Missing Malaysian Plane #MH370 Latest: Malaysian woman claims to have seen an aircraft in the water near Andaman Islands

As aircraft and ships continued to search for debris which might be that of the missing flight MH370 on Friday a Malaysian woman on a flight across the Indian Ocean claimed to have seen an aircraft in the water near the Andaman Islands on the day the the jet disappeared.

Her comments come as a blank was drawn after two days of searching in the Indian Ocean for two objects deemed by experts as possibly being from the missing plane.

The Kuala Lumpur wife is so convinced about what she saw at 2.30 in the afternoon of March 8, several hours after MH370 had been reported missing, that she has filed an official report with police.


Her account will be seen by many as having credibility as the islands lie within the northern corridor officials speculated that the plane might have travelled after radar contact was lost.
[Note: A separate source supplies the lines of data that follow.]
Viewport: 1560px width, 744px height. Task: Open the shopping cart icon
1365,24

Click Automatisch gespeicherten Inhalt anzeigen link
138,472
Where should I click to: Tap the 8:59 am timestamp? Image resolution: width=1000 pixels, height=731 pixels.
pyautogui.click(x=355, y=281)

However, Mrs Dalelah said she had received scorn about her account, including from a pilot who said the aircraft she was on would have been too high for her to have seen anything on the ocean below.

But mother of 10 Mrs Latife Dalelah, 53, insisted she saw a silver object in the shape of an aircraft on the water as she was flying from Jeddah to Kuala Lumpur. It was about an hour after her aircraft had flown past the southern Indian city of Chennai.
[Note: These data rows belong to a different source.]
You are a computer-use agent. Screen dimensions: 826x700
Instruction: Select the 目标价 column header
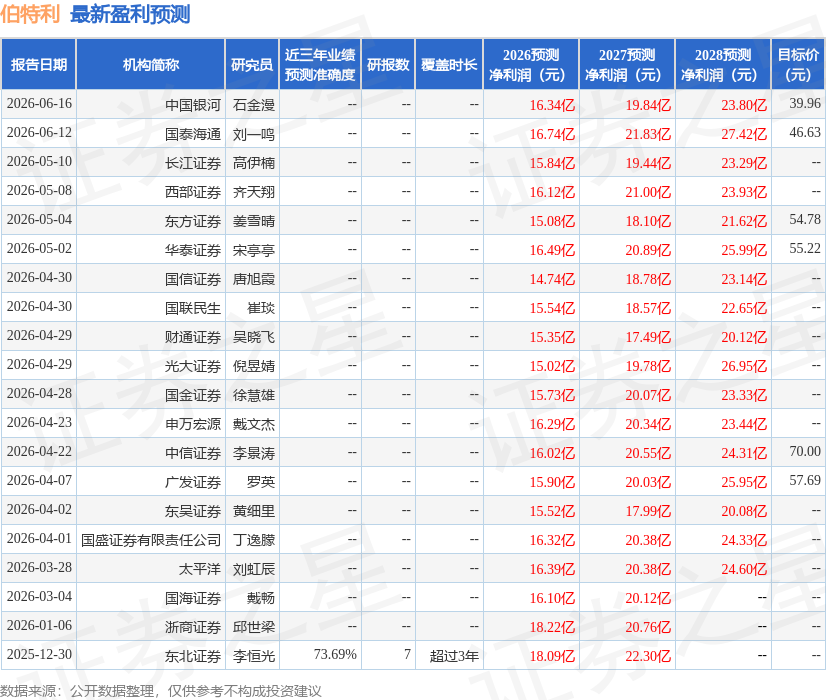(798, 64)
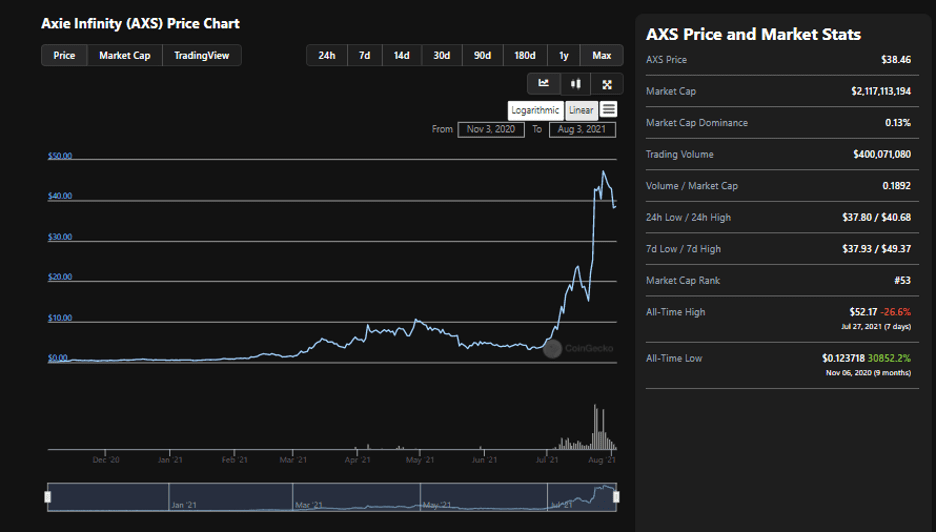This screenshot has height=532, width=936.
Task: Enable Linear scale
Action: [x=581, y=110]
'Throughout the journey I was staring out of the window of the aircraft as I couldn't sleep during the flight,' she told the New Straits Times.
The in-flight monitor showed that her plane was crossing the Indian Ocean and she had seen several shipping liners and islands - before she saw the silvery object.
'I took a closer look and was shocked to see what looked like the tail and wing of an aircraft on the water,' she said.

'I woke my friends on the flight but they laughed me off,' she added.
The same reaction has come from a pilot who questioned how anyone flying at about seven miles above sea level could see anything like a boat or ship from so high up.
But Mrs Dalelah insisted to the paper: 'I know what I saw. I am convinced that I saw the aircraft. I will not lie. I had just returned from my pilgrimage.'
A large part of what she thought was an aircraft was submerged, she said. When she tried to tell an air stewardess what she had seen, she was told to get some sleep.

When her plane landed at Kuala Lumpur at about 4pm on that Saturday she told her children what she had seen. 'That is when they told me that MH370 had gone missing,' she told the paper.

'My son-in-law, a policeman, was convinced that I had seen an aircraft and asked me to lodge a police report the same day.

'Many of my friends on the flight doubted me at first, but they are beginning to believe me now that we know the plane (MH370) turned back and entered the Indian Ocean.'
The agency co-ordinating the exhaustive search operation for MH370 still holds out hope of finding people alive, as authorities scramble to cover the massive 600,000 square-kilometre (230,000 square-mile) search area.